At each site there may be anything from one PC to 50 or 100 PCs used for various activities. Mostly these are configured with a local server and networking to support electronic mail and planning/engineering systems as well as the IFS business management applications.

The Doosan Babcock group has three main office locations: Crawley corporate head office and marketing and administration; Renfrew is UK Head office and manufacturing site and Tipton, which is the heart of the procurement and logistics for the UK. This site has a warehouse and provides a distribution service supplying anything from toilet rolls to welding rods and any other consumable & materials required by the site project teams.

Overall most of Doosan Babcock’s requirement tends to be project orientated. Cash flow to an organisation like this is very important.  It is therefore critically important to know the status of every project, at any point in time.

One of the group’s biggest cost-out elements in the UK is man-hours, hence the significance for capturing this information, to feed it back into the project, as well as staff payment. For a new-build construction project, roughly 70 per cent of the cost is in bought out components and material, such as steel plate and pipes, pumps, fans and instrumentation and control.

Logistics support from Tipton involves a lot of procurement, shipping and warehouse inventory activities. So in this area the business is more akin to repetitive manufacturer, in that there will be inventory, minimum stock levels and the need for an MRP (materials requirement planning) system to drive material replenishment.

Benefits

Effectively IFS provides the backbone system, into which and from which all other systems are integrated. For example one area of the group’s business not covered by an IFS module is in the management of plant hire. This can cover anything from porta-cabins to cranes and other heavy equipment, much of which is subject to safety certification. These assets are managed by a proprietary plant hire system, which has been integrated into IFS.

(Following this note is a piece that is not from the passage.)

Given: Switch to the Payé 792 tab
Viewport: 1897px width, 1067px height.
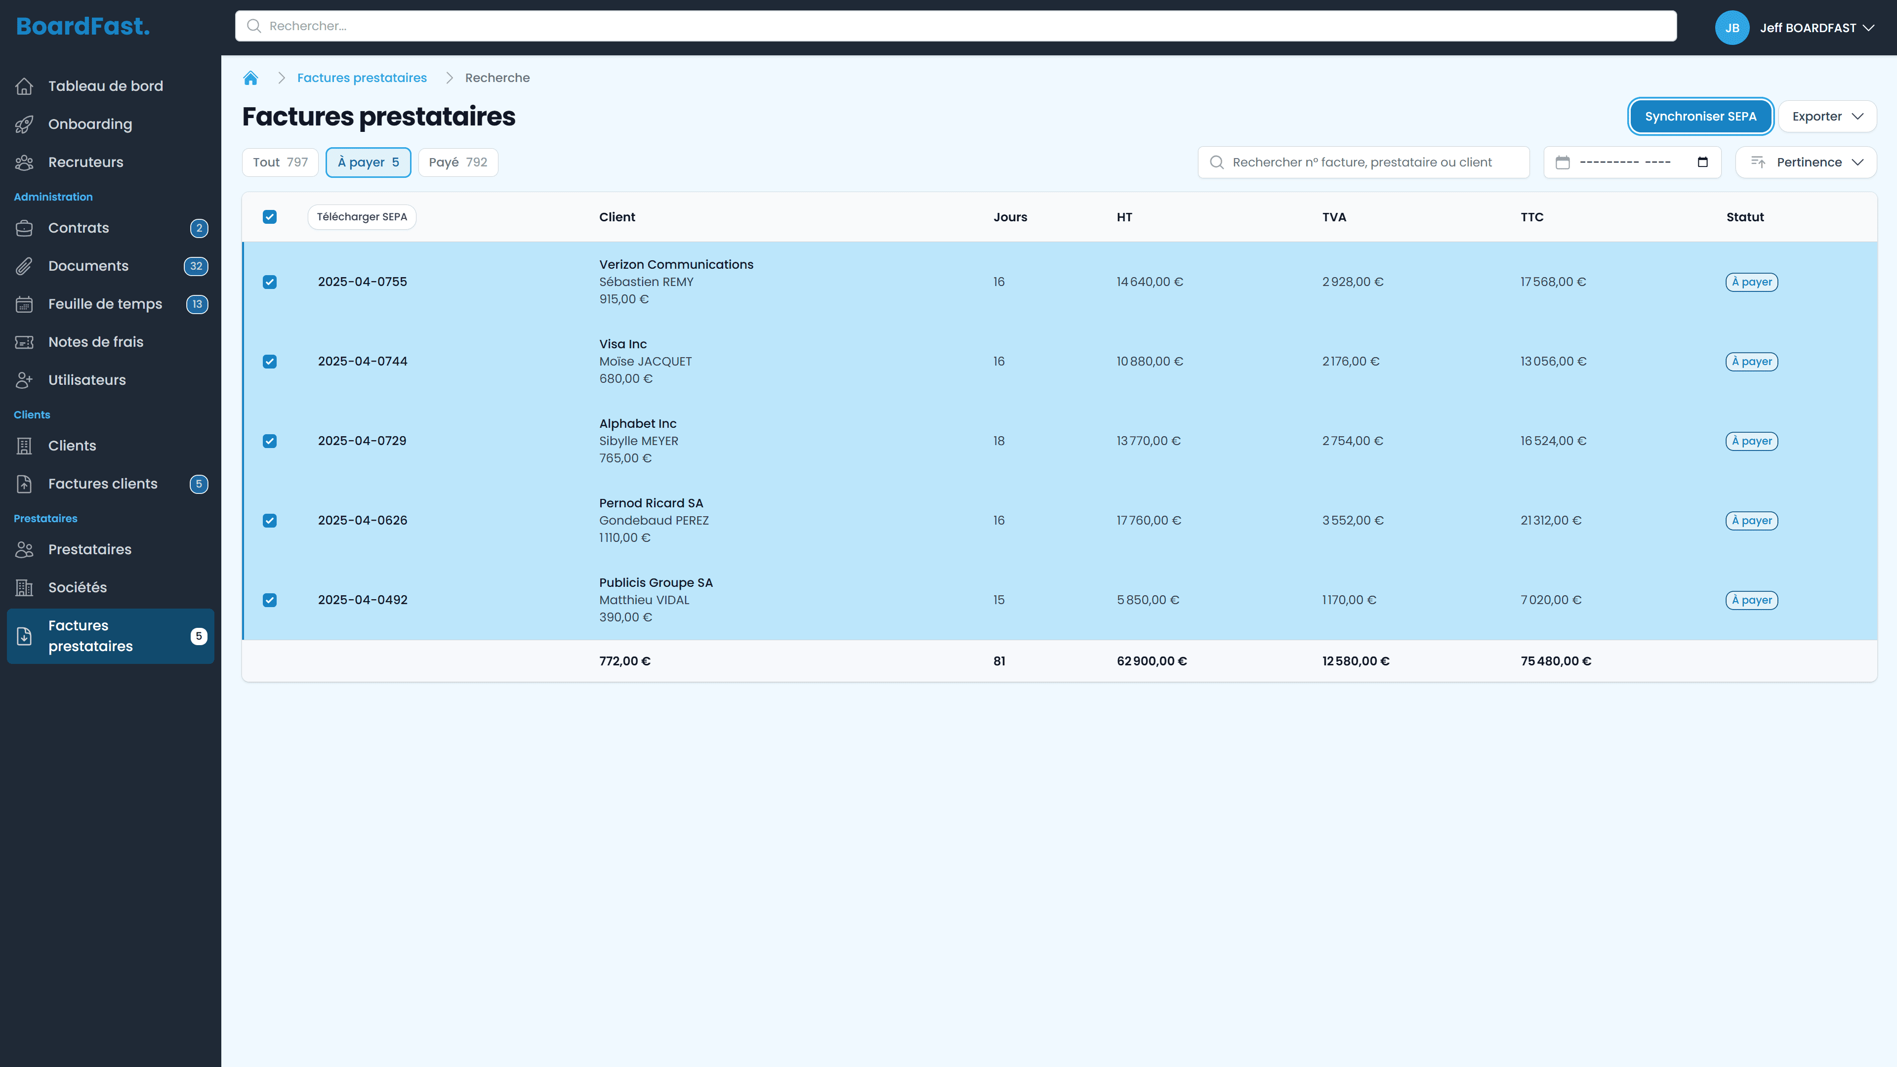Looking at the screenshot, I should 457,163.
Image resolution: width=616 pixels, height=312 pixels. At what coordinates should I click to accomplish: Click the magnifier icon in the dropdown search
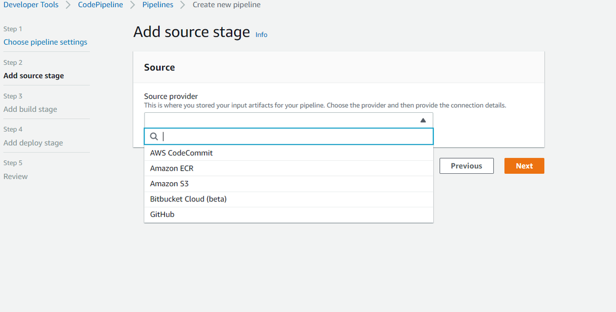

As well as the backbone, the IFS system has provided the basis for a corporate information repository. To support this the Doosan Babcock IT department has produced various non standard reports, as well as the integration of a number of developments that are not within the IFS immediate foreseeable functionality.

Immediate payback from the implementation came from a number of areas. Firstly although the previous mainframe system offered good functionality, it had become very expensive to support. Other benefits relate more from the improved cash flow as a result of faster reporting. Overall, Richard Waring believes that the ‘cautious and pragmatic’ approach has resulted in a much better implementation.

Richard Waring stresses the need for in-house expertise. “IFS has excellent reporting, enquiry and screen based facilities, however non IFS systems cannot interrogate IFS data directly, you have to know what you are doing, but having learned how, it is entirely manageable.”